Control and Mechanism of Tumor Promotion in UV-Carcinogenesis

  • Ueda, Masato (Division of Dermatology, Clinical Molecular Medicine, Faculty of Medicine, Kobe University Graduate School of Medicine) ;
  • Budiyanto, Arief (Division of Dermatology, Clinical Molecular Medicine, Faculty of Medicine, Kobe University Graduate School of Medicine) ;
  • Ashida, Masashi (Division of Dermatology, Clinical Molecular Medicine, Faculty of Medicine, Kobe University Graduate School of Medicine) ;
  • Bito, Toshinori (Division of Dermatology, Clinical Molecular Medicine, Faculty of Medicine, Kobe University Graduate School of Medicine) ;
  • Ichihashi, Masamitsu (Division of Dermatology, Clinical Molecular Medicine, Faculty of Medicine, Kobe University Graduate School of Medicine)
  • Published : 2002.08.01

Abstract

Carcinogenesis can be theoretically divided to intiation step and promotion step.
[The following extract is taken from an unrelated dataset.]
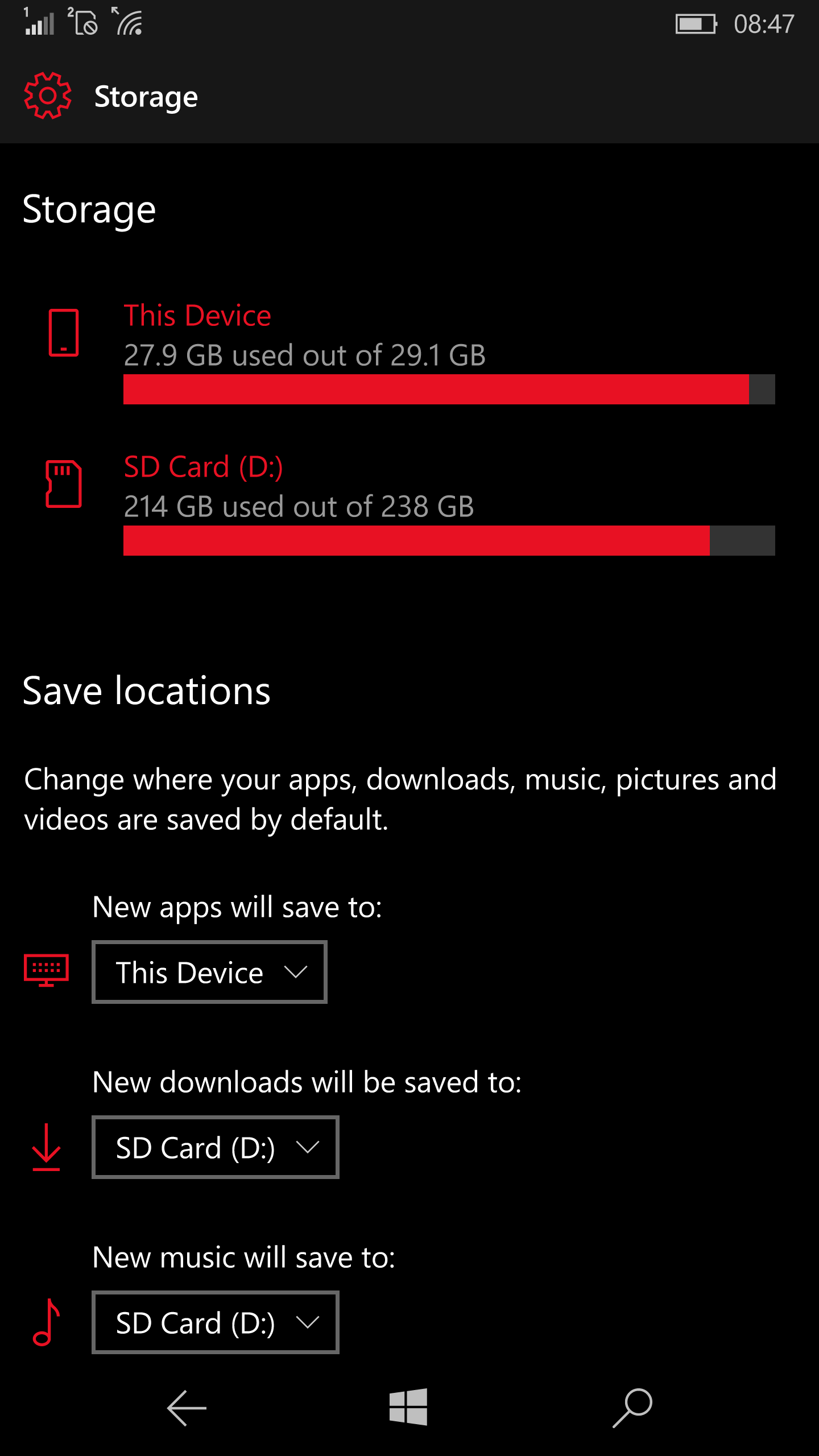Open search using the magnifier icon
This screenshot has width=819, height=1456.
(x=632, y=1408)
Intiation associates with genetic alterations including p53 tumor suppressor gene and ras oncogene. Promotion involves in clonal expansion of of an initiated cell by epigenetic mechanism, mainly through signal transduction and gene expression. Ultraviolet light (UV) acts as both initiator and promoter. Initiation is closely related with DNA damage induced by UV, including cyclobutane pyrimidine dimers, (6-4) photoproducts and 8-hydroxy-2'-deoxyguanosine. Cyclobutane pyrimidine dimers and (6-4) photoproducts are directly induced by UV, while 8-hydroxy-2'-deoxyguanosine is induced indirectly by the reactive oxygen species. Because initiation is an irreversal genetic event, while promotion is a reversal and epigenetic event, to know the molecular mechanisms of tumor promotion in UV-carcinogenesis is crucial to develop preventive medicine and suppress UV-carcinogenesis. Because ROS is also involved in signal transduction of the cell, anti-oxidant could be the good candidate of anti-promoting agent. Here, we describe the suppressive effect of UV-carcinogenesis by various anti-oxidant including olive oil. In addition, we discuss about the mechanism of UVB-induced expression of cyclooxygenase-2, which might be a representative molecule involved in promotion of UV-carcinogenesis.